## Task statement:
Rewrite all the data below, switching each occurrence of "screenshot" to "screen capture" and leaving everything else unchanged. Omit the pictures from the output.

______

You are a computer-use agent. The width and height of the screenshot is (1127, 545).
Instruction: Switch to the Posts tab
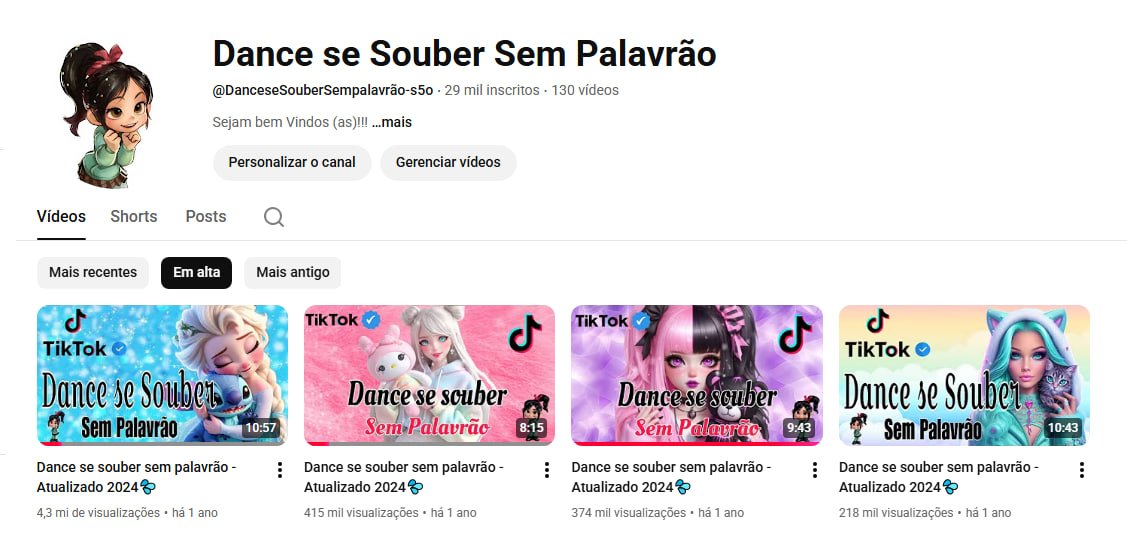206,216
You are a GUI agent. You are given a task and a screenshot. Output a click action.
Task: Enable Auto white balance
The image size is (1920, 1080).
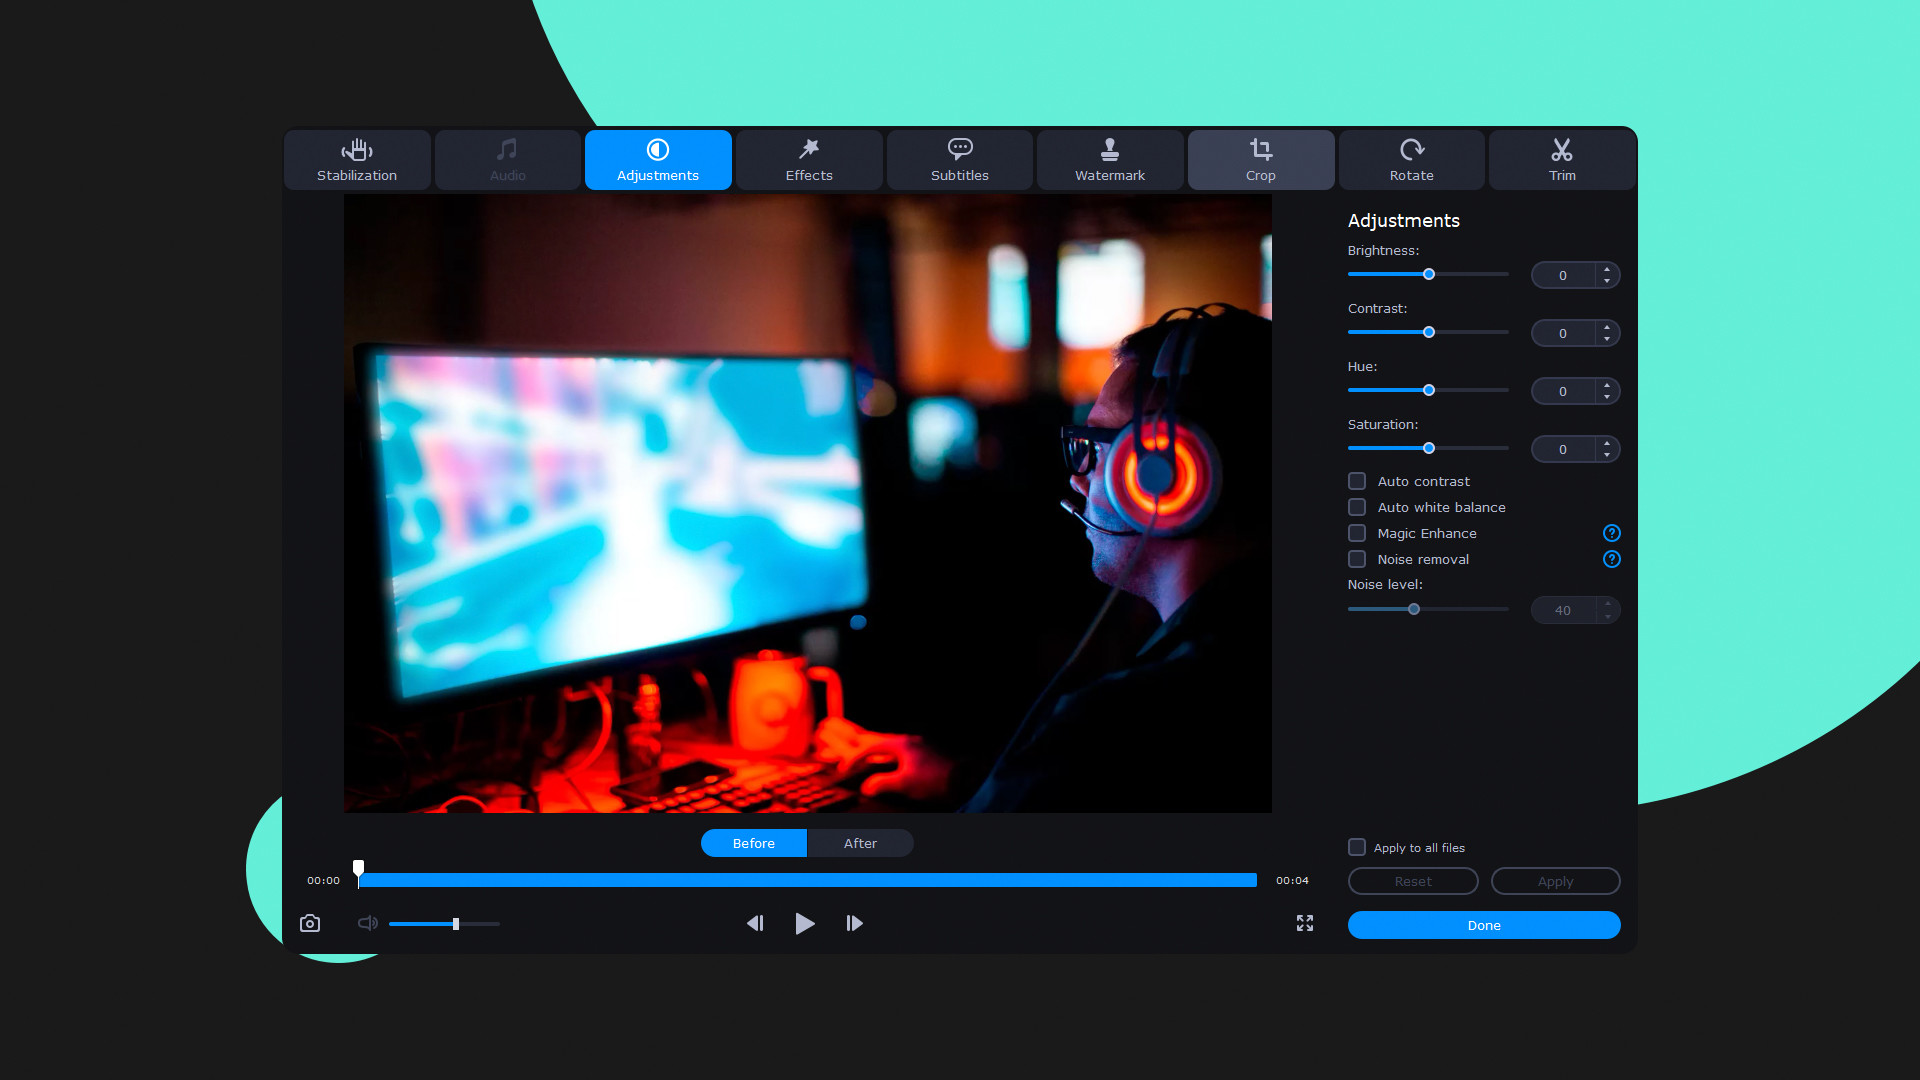(1357, 507)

______

## Correct output:
You are a computer-use agent. The width and height of the screen capture is (1127, 545).
Instruction: Switch to the Posts tab
206,216
You are a GUI agent. You are given a task and a screen capture. Output a click action.
Task: Enable Auto white balance
The image size is (1920, 1080).
(1357, 507)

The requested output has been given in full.